Por que, então, deveríamos importar (e pagar) pelo uso de um modelo de treinamento corporal e cultural
que se desenvolveu para aqueles corpos e não para os nossos? O que está se ensinando de fato? Para
quê? Para quem?
Para quem desconhece a situação dos profissionais da dança em nosso país, é preciso saber
que não contamos com nenhuma política pública que atenda às nossas necessidades nos planos
federal, estadual e municipal, exceto por algumas poucas iniciativas, geralmente fruto da
inteligência e comprometimento específicos de algumas pessoas, em alguns mandatos. (Lembrando
que não se pode reduzir política cultural a leis de incentivo. Outro dado
relevante a ser lembrado é que Santa Catarina abriga um dos mais
Desenho de Marco Martins
importantes grupos de dança do mundo, o Cena 11, e a companhia luta
constantemente pela sua sobrevivência através de patrocínios, que, em geral, são insuficientes. Em
contrapartida, cifras que parecem exageradas são destinadas ao cultivo não-antropofagizado da
cultura russa em nossas terras. Tem alguma coisa estranha nessa matemática, ainda mais diante dos
mais de 15 anos de esforços e trabalho árduo que o Cena 11 vem dedicando para construir uma
Iinguagem artística de excelência. Além da qualidade da produção/criação artística valiosa (ao
contrário da importação estética colonizadora) e da divisa cultural, a existência de uma companhia
como essa estabelece um ambiente propício para a profissionalização de inúmeras outras pessoas,
como professores, produtores, iluminadores, figurinistas, maquiadores, músicos, técnicos,
bailarinos, etc., o que revela o caráter multiplicador contido num investimento desse tipo.

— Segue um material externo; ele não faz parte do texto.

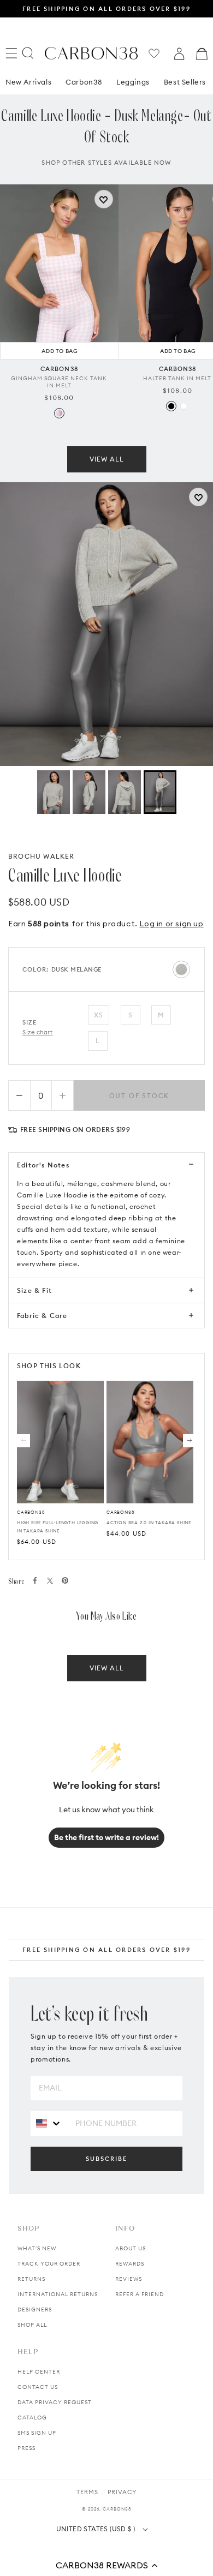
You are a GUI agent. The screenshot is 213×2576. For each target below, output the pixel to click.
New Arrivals (28, 81)
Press (26, 2448)
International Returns (57, 2294)
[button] (106, 2565)
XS (98, 1015)
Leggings (133, 81)
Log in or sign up (171, 923)
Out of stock (139, 1096)
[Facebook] (35, 1580)
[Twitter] (50, 1581)
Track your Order (48, 2263)
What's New (36, 2248)
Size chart (37, 1032)
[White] (183, 406)
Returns (31, 2279)
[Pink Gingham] (59, 413)
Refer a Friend (139, 2294)
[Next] (189, 1440)
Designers (34, 2309)
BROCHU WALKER (41, 856)
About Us (130, 2248)
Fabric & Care (42, 1315)
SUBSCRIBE (106, 2158)
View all (107, 459)
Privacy (122, 2492)
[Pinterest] (65, 1580)
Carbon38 (84, 81)
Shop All (32, 2324)
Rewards (129, 2263)
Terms (87, 2492)
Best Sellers (185, 81)
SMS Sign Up (36, 2432)
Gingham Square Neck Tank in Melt (59, 382)
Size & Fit (34, 1290)
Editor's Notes (43, 1165)
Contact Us (37, 2387)
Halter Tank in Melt (177, 378)
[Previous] (23, 1440)
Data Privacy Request (54, 2402)
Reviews (128, 2279)
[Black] (171, 406)
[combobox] (49, 2123)
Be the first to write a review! (106, 1837)
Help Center (38, 2371)
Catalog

A escravidão cultural está tão encarnada em nós, que muitas vezes não nos damos conta dela. Mas,
se pararmos para ponderar, não parece muito natural achar que o que vem de fora é melhor do que aquilo
que pode ser produzido por nós. O refutável dessa relação é a assimetria de valor entre o estrangeiro e o
nacional. Sem esquecer que os intercâmbios são bem-vindos, pois é no miscigenar que as culturas se
mantêm vivas e se propagam com mais força.
Tenho que concordar com o Manco Asturras e afirmar que estamos desperdiçando o nosso precioso
Oswald de Andrade (lê-se Osváldi) com os ensinamentos de sua operação antropofágica, herdada daquilo
que para nós é mais legítimo, os índios caetés.